8. The method of claim 1, wherein tumbling the pieces with oil includes vacuum tumbling the pieces with oil.

9. The method of claim 1, wherein the first fat and the oil together comprise 15-23% by weight of the high fat extruded protein product.

10. The method of claim 1, further comprising, after tumbling the pieces with oil, freezing the pieces.

11. The method of claim 1, further comprising, cooking the pieces, whereupon the pieces exhibit a grease out attribute.

12. The method of claim 11, further comprising adding a second fat during a later stage of extrusion to establish fat pockets in the pieces.

13. The method of claim 1, wherein the blend of plant proteins is a dry mix and includes soy protein, wheat gluten and a grain or starch-based ingredient, the first fat is mixed with the dry mix, water is only added in a late stage, and the first fat and the oil together comprise 15-23% by weight of the high fat extruded protein product.
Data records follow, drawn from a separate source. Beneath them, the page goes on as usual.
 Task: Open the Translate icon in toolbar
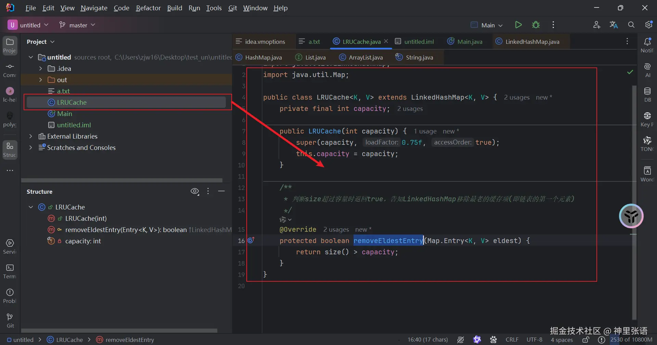coord(614,25)
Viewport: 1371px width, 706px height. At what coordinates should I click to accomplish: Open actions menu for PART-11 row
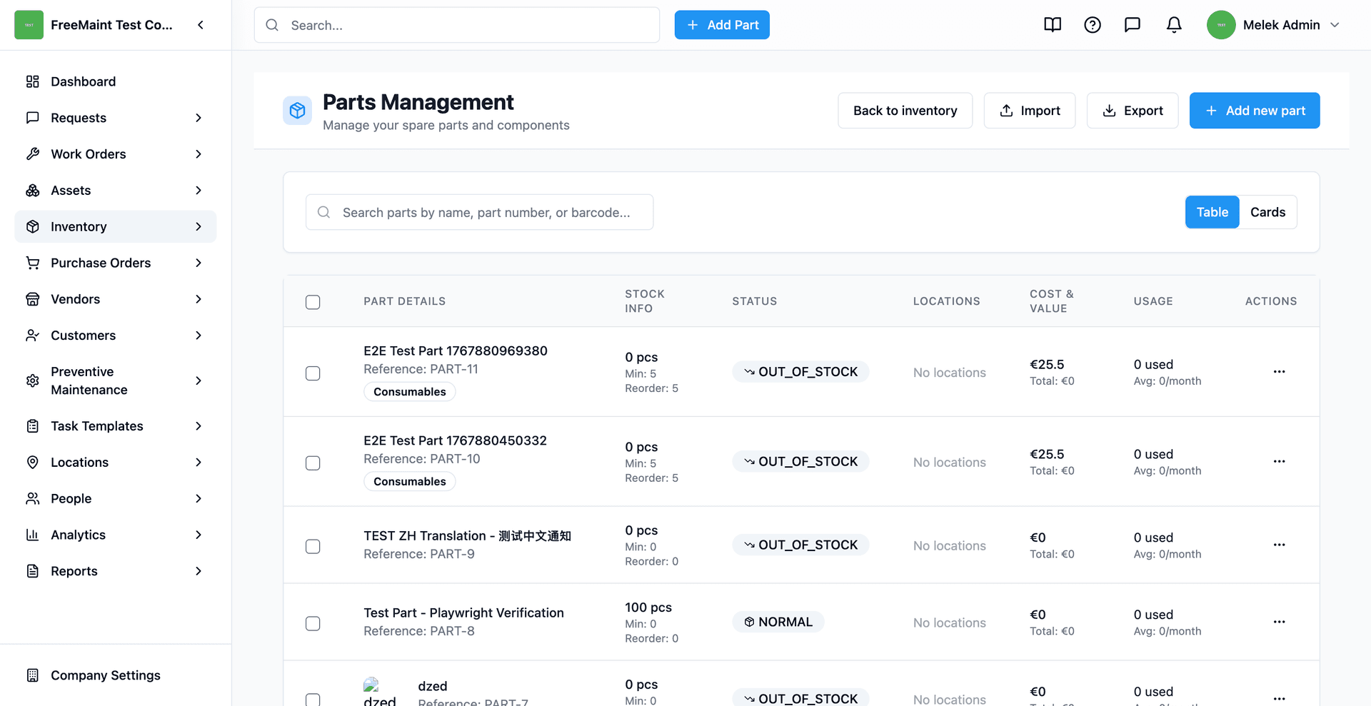pyautogui.click(x=1279, y=371)
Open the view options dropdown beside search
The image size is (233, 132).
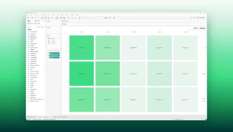click(x=43, y=27)
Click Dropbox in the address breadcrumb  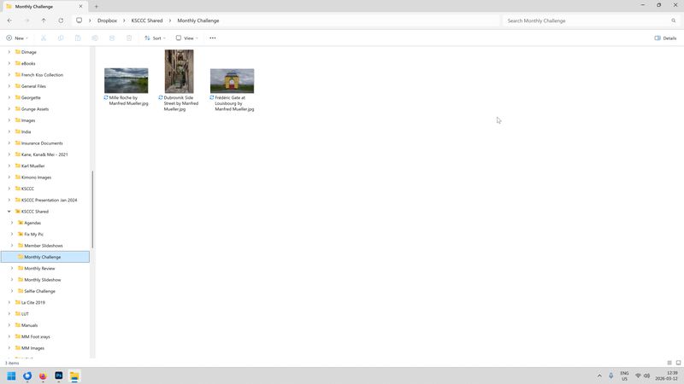[x=107, y=20]
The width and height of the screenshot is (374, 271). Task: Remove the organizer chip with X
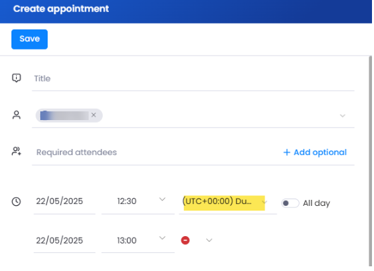(94, 115)
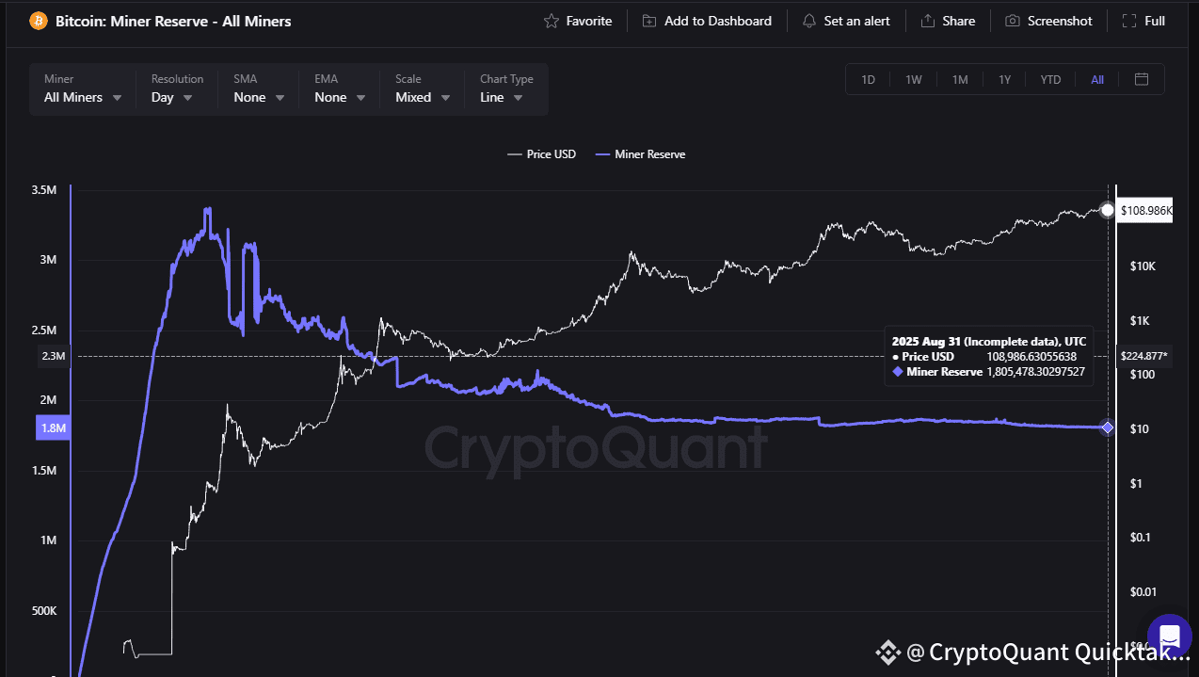Open the Chart Type Line dropdown
This screenshot has height=677, width=1199.
(502, 97)
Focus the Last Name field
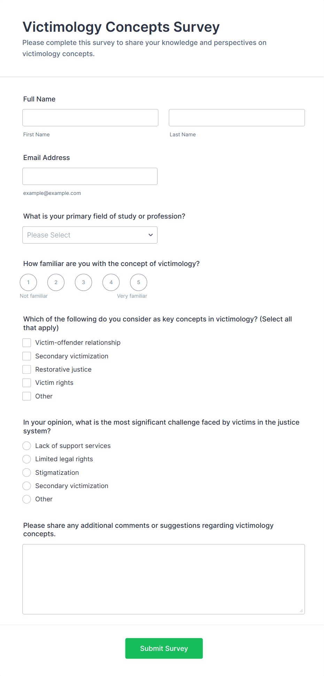The width and height of the screenshot is (324, 676). (x=237, y=117)
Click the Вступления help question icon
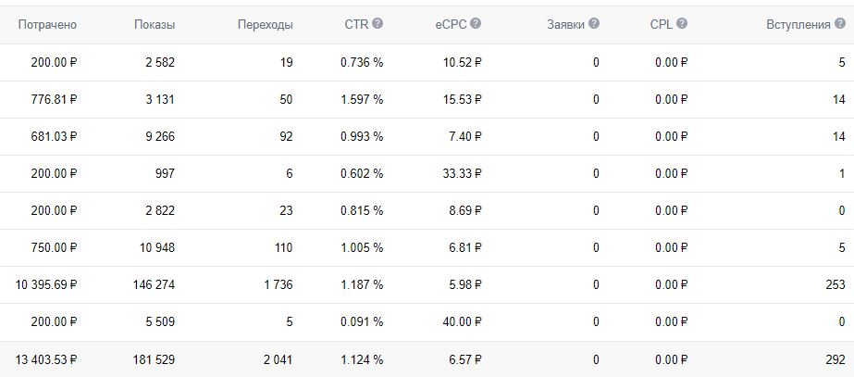The width and height of the screenshot is (854, 377). tap(839, 24)
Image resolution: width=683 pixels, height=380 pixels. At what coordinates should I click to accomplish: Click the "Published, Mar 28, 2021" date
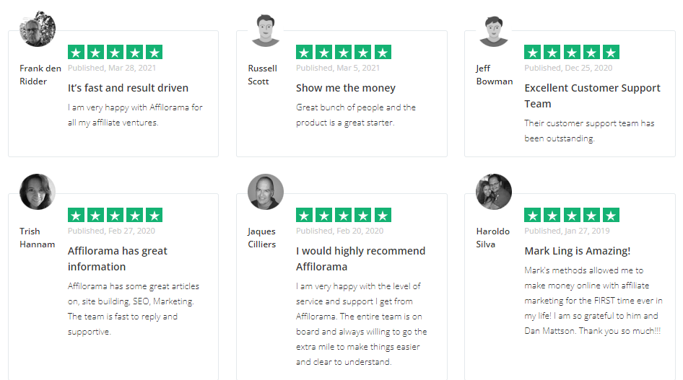click(x=112, y=68)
14. The method of claim 13, further comprising, cooking the pieces, whereupon the pieces exhibit a grease out attribute.

15. The method of claim 13, further comprising adding a second fat during a later stage of extrusion to establish fat pockets in the pieces.

16. The method of claim 1, wherein high fat extruded protein product constitutes a meat analog on pizza.

17. A high fat extruded protein product including:

a blend of plant proteins including

soy protein,

wheat gluten, and

a grain or starch-based ingredient; and

at least 15-23% total fat by weight, wherein upon cooking the protein product, the protein product exhibits a grease-out effect.

18. The high fat extruded protein product of claim 17, further comprising meat wherein the meat constitutes no greater than 30% by weight of the high fat extruded protein product and the blend of plant proteins constitutes at least 40-50% by weight of the high fat extruded protein product.

19. The high fat extruded protein product of claim 18, wherein at least part of the total fat is from infused oil.

20. The high fat extruded protein product of claim 19, wherein at least part of the total fat is from tempered lard.

21. The high fat extruded protein product of claim 20, wherein at least part of the total fat is from hard fat which establish fat pockets in the protein product.

22. The high fat extruded protein product of claim 17, wherein the grain or starch-based ingredient constitutes rice flour.

23. The high fat extruded protein product of claim 17, wherein high fat extruded protein product constitutes a meat analog on pizza.